Reforma de Milei avança no Senado após jornada de graves incidentes
A reforma do Estado do presidente argentino, Javier Milei, deu um passo crucial nesta quarta-feira (12) no Senado, que a aprovou com o voto de desempate da presidente da Câmara alta, em uma jornada marcada por distúrbios em frente ao Congresso que deixaram cerca de vinte feridos e detidos, além de carros incinerados.
"Por esses argentinos que sofrem, que esperam, que não querem ver seus filhos deixarem o país [...], meu voto é afirmativo", disse a líder do Senado e também vice-presidente do país, Victoria Villarruel, após o empate de 36-36 na votação "em geral" do texto, que continua sendo discutido título por título.
Este é o primeiro apoio legislativo após seis meses de governo de Milei, cujo pequeno partido A Liberdade Avança é minoritário em ambas as câmaras, com apenas sete das 72 cadeiras no Senado.
Se for finalmente aprovado - o que se espera para a madrugada de quinta-feira -, o texto retornará à Câmara dos Deputados para sua sanção final.

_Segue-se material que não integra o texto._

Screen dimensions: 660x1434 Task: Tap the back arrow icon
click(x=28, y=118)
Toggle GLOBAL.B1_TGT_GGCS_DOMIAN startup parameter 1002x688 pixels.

Enquanto a sessão ocorria, milhares de pessoas se reuniram ao redor do Congresso em repúdio ao projeto e ao draconiano ajuste fiscal do presidente.
Os distúrbios começaram quando a polícia repeliu com gás lacrimogêneo, tiros de balas de borracha e jatos de água um grupo que tentou ultrapassar as barreiras que isolavam o Congresso. Os manifestantes responderam atirando pedras nos policiais.
Sete pessoas, incluindo cinco deputados opositores, foram atendidas em um hospital após serem afetadas por gás lacrimogêneo da polícia, informou à AFP o Ministério da Saúde, e dezenas foram atendidas no local devido às inalações.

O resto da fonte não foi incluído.